When you are trapped under a mountain of debt, it can be so difficult to get out of it. A lot of people find themselves in a position where they can only afford to pay the minimum payments each month. It takes years to clear the debt and you will pay a huge amount of money in interest. But what happens if you can’t even afford the minimum payments? It might be that you have built up too many debts to handle or your financial situation has changed and you are no longer earning enough to cover the monthly payments. Whatever the reason, it’s a scary situation to find yourself in, especially when you have creditors ringing you up and threatening to send the sheriff to your door.
It may feel like there’s no way out, but that isn’t the case. Even if it doesn’t feel like it, you do still have options and you can turn things around. Here’s what you should do if you can’t afford to pay your debts.
If you really cannot afford to pay back your debts and there is nothing else you can do, you will need to declare bankruptcy.
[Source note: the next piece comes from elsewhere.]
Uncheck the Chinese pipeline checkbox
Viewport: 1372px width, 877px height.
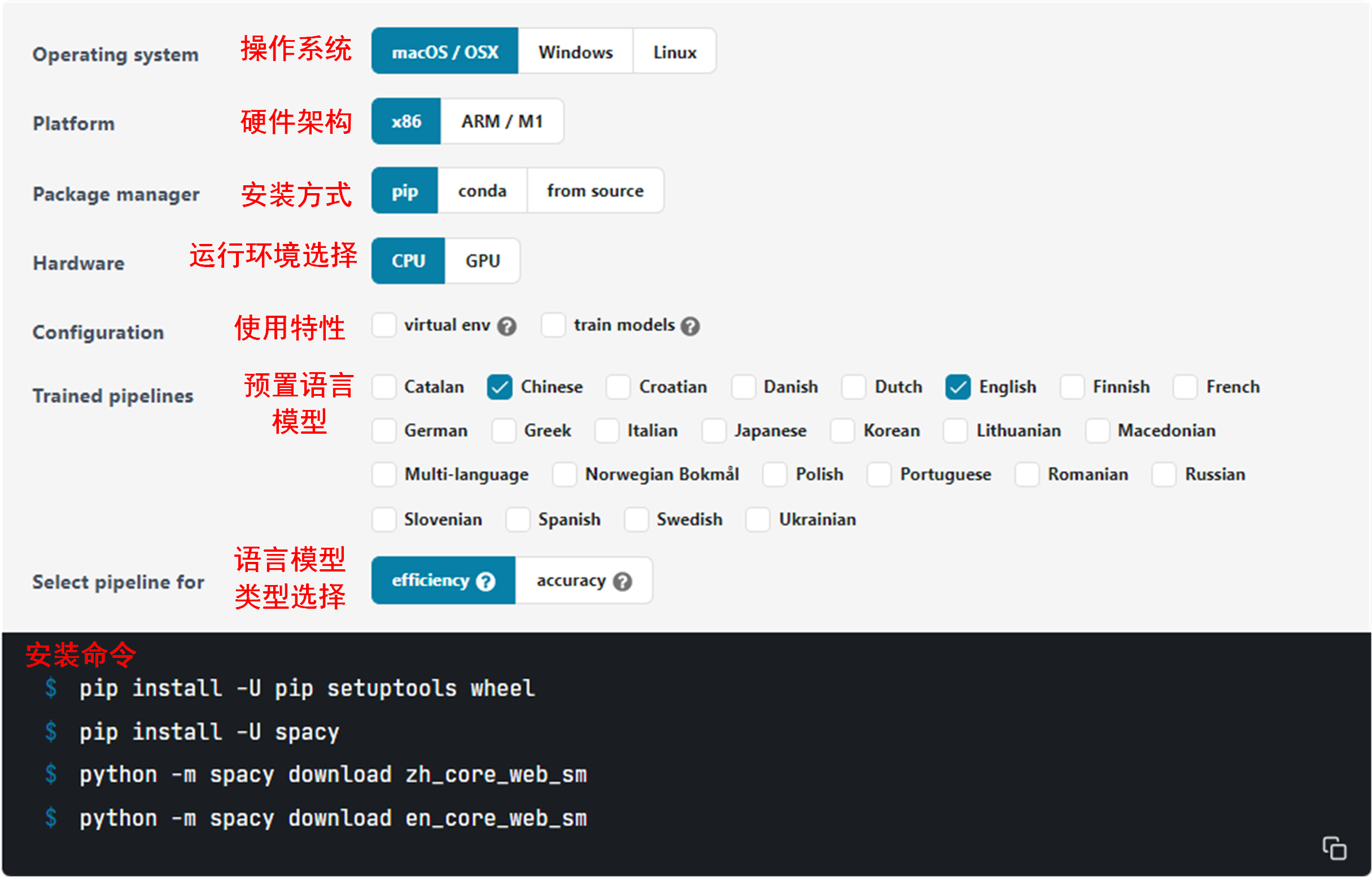499,387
You will have to pay back what you can and the rest of the debts will be written off. If you think that this is the best course of action, you need to get in touch with a bankruptcy law office and they will help you through the process. However, it’s important that you don’t take this decision lightly because it will leave a mark on your financial record and can make things very difficult in the future. Before you decide to declare bankruptcy, you should look into some of your other options.
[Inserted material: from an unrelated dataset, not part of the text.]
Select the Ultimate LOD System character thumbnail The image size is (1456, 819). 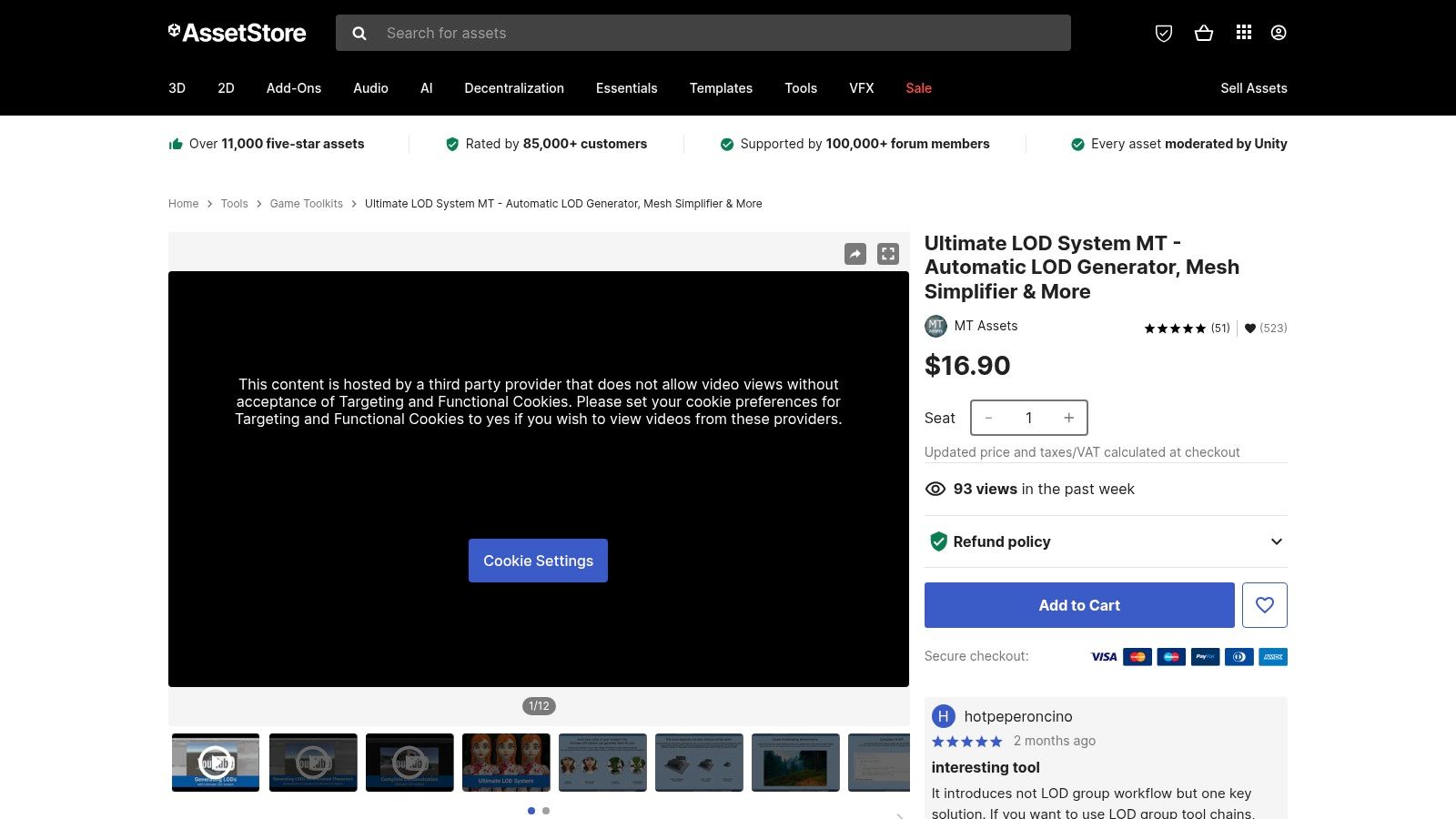[506, 763]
People always assume that creditors are not flexible and if you owe them money that you can’t pay, they’ll send the bailiffs round. But that isn’t the case – because they would rather have their money than repossess your belongings. That means that they are often willing to negotiate a payment plan with you. If you assess your finances and work out how much you can afford to pay, you can be upfront with them. In some cases, they will not be flexible, but more often than not, they will work with you to help you pay back the debt.
Debt Consolidation Loans
If you have a lot of different debts, it can be difficult to keep up with the payments and the interest on all of them will add up. But if you can get a debt consolidation loan, it can make things easier. All of the separate debts will be paid off, which takes the pressure off, and then you can pay back that loan in easy to manage payments. Consolidating all of your debts will reduce the amount of interest that you owe, and make the monthly payments easier to handle so you can start planning your finances better.
If you cannot afford to pay your debts, don’t just bury your head in the sand. You always have options and there is always a way out of debt.